PROBLEM STATEMENT -> Would you please transcribe, exactly as written, the lines of the entries below starting at the one that holds "Image resolution: width=1489" and ending at the one that holds "has width=1568, height=735.", both included?

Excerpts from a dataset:

[Start of section]

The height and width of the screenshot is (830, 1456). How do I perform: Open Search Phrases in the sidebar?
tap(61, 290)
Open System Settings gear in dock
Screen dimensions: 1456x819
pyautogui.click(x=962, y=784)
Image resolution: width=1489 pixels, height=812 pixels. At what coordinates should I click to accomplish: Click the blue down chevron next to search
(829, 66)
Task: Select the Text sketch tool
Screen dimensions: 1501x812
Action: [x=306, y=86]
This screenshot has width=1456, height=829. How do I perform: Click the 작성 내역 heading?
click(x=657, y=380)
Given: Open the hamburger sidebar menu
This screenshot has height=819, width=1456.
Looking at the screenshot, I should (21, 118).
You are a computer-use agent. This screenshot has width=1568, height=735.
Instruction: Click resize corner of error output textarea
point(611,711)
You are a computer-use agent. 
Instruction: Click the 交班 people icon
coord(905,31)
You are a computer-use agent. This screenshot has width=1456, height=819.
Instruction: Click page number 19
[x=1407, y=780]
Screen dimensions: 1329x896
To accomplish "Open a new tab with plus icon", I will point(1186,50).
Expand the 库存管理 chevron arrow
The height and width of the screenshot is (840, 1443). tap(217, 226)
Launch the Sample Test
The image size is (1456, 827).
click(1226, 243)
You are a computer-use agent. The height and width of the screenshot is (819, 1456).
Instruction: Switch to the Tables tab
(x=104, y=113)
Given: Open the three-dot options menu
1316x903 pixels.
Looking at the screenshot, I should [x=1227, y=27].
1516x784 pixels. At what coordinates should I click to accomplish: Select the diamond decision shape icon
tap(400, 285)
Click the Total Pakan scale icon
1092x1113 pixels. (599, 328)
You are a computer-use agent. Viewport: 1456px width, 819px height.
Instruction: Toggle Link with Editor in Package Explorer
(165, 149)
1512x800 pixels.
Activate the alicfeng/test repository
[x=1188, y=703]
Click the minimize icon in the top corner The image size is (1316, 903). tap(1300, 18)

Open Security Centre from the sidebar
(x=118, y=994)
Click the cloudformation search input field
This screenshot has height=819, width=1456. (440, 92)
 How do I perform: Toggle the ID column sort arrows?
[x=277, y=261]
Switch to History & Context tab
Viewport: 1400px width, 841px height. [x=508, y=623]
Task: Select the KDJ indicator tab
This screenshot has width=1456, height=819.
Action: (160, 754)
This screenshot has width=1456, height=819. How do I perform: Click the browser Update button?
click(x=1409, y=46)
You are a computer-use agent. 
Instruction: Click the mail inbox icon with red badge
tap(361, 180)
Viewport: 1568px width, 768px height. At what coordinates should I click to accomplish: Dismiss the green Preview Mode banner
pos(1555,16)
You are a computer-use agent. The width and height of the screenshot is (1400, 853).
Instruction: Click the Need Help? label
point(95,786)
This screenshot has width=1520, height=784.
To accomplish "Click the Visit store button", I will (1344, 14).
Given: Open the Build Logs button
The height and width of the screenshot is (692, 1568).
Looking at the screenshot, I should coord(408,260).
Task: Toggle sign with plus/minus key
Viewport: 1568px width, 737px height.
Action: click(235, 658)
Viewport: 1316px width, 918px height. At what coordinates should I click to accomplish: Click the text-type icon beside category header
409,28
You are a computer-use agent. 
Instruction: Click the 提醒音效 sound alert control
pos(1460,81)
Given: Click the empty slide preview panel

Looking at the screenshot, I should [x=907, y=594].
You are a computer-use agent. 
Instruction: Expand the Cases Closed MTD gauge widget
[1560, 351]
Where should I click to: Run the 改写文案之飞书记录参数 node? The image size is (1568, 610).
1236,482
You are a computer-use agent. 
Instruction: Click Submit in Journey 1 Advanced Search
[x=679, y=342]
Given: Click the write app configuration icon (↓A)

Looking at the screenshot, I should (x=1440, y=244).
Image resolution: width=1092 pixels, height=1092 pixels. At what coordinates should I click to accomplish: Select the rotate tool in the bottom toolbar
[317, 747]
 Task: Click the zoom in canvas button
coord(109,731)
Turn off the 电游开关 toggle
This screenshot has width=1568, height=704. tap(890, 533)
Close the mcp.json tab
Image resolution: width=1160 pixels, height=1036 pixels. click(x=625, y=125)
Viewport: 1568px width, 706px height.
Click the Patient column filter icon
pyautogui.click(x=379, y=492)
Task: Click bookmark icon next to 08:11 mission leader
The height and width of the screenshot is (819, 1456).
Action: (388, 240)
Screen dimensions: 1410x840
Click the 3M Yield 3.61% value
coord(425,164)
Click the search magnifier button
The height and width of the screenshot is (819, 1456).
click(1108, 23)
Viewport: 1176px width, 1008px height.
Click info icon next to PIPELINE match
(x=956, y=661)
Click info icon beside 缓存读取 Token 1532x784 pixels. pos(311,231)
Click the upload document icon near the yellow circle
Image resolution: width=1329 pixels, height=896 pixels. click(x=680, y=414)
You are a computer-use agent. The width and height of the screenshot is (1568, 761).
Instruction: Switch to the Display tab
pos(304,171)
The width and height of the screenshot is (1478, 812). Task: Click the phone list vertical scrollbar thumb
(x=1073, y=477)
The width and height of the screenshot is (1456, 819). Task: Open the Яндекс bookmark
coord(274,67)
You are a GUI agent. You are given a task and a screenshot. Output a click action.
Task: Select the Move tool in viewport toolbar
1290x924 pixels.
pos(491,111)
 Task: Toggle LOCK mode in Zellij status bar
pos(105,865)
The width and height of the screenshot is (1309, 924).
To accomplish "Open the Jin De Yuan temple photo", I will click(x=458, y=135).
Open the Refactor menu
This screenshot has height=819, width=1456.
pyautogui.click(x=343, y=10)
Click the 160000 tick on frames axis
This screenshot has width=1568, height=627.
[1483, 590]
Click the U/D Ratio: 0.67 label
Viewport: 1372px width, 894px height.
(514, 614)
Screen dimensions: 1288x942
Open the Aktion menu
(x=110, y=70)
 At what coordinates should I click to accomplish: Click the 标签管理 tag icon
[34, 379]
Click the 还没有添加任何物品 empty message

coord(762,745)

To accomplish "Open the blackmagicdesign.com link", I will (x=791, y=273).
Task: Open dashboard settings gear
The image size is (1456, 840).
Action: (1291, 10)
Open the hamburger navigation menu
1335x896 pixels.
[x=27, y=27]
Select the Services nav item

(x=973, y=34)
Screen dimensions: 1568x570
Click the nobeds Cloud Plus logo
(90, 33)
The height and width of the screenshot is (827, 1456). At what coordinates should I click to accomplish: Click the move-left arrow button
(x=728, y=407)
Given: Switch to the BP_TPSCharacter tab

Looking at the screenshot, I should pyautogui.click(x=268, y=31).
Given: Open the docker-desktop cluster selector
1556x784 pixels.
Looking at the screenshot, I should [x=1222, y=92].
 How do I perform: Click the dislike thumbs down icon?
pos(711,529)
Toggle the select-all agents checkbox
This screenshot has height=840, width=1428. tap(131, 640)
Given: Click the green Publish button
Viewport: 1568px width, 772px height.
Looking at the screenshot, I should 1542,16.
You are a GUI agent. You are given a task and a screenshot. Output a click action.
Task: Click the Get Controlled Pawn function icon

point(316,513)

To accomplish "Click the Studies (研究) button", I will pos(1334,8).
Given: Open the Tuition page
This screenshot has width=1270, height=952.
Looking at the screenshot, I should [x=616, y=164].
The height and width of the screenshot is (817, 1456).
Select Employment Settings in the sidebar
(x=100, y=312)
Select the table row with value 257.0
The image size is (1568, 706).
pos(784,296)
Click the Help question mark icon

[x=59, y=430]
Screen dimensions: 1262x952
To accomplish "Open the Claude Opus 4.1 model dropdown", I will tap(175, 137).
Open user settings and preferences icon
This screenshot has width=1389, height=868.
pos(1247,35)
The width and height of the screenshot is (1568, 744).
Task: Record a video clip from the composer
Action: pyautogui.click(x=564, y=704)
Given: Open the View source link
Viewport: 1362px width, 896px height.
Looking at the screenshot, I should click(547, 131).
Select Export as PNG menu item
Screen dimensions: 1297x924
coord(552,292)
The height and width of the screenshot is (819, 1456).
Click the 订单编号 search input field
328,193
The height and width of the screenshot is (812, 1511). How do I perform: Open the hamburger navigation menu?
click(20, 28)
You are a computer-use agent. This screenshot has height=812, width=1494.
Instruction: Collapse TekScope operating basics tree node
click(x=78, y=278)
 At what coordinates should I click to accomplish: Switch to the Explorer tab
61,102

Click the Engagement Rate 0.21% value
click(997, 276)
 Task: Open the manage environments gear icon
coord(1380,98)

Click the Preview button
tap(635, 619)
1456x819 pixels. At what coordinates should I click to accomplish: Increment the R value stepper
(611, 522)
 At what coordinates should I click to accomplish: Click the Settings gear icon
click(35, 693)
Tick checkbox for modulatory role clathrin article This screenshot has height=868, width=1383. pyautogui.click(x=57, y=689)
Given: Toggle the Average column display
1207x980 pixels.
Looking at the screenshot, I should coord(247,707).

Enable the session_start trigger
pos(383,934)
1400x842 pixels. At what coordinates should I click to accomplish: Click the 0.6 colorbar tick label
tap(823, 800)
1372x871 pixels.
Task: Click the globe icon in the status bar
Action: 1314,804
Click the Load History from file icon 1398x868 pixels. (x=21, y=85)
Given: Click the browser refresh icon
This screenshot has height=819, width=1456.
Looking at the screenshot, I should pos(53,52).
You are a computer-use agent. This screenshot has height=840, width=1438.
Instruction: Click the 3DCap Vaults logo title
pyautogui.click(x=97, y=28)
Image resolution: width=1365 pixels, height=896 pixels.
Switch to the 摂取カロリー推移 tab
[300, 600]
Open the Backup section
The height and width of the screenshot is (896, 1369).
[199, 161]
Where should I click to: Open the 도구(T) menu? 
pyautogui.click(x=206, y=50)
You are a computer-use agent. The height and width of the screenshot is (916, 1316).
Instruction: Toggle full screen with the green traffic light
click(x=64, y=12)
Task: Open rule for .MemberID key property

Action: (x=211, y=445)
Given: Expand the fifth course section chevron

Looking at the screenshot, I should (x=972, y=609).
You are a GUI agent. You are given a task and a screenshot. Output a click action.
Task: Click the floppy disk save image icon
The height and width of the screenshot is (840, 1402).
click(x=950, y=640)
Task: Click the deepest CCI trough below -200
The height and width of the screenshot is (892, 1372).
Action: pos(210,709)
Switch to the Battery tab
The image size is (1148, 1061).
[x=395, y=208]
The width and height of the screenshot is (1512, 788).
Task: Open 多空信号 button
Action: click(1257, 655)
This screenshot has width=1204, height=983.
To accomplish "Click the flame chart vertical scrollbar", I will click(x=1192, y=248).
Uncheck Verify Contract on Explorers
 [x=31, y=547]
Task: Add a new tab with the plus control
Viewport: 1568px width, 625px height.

[End of section]

ANSWER BOX ->
Image resolution: width=1489 pixels, height=812 pixels. At what coordinates should I click to accomplish: Click the blue down chevron next to search
(829, 66)
Task: Select the Text sketch tool
Screen dimensions: 1501x812
Action: [x=306, y=86]
This screenshot has width=1456, height=829. How do I perform: Click the 작성 내역 heading?
click(x=657, y=380)
Given: Open the hamburger sidebar menu
This screenshot has height=819, width=1456.
Looking at the screenshot, I should (21, 118).
You are a computer-use agent. This screenshot has width=1568, height=735.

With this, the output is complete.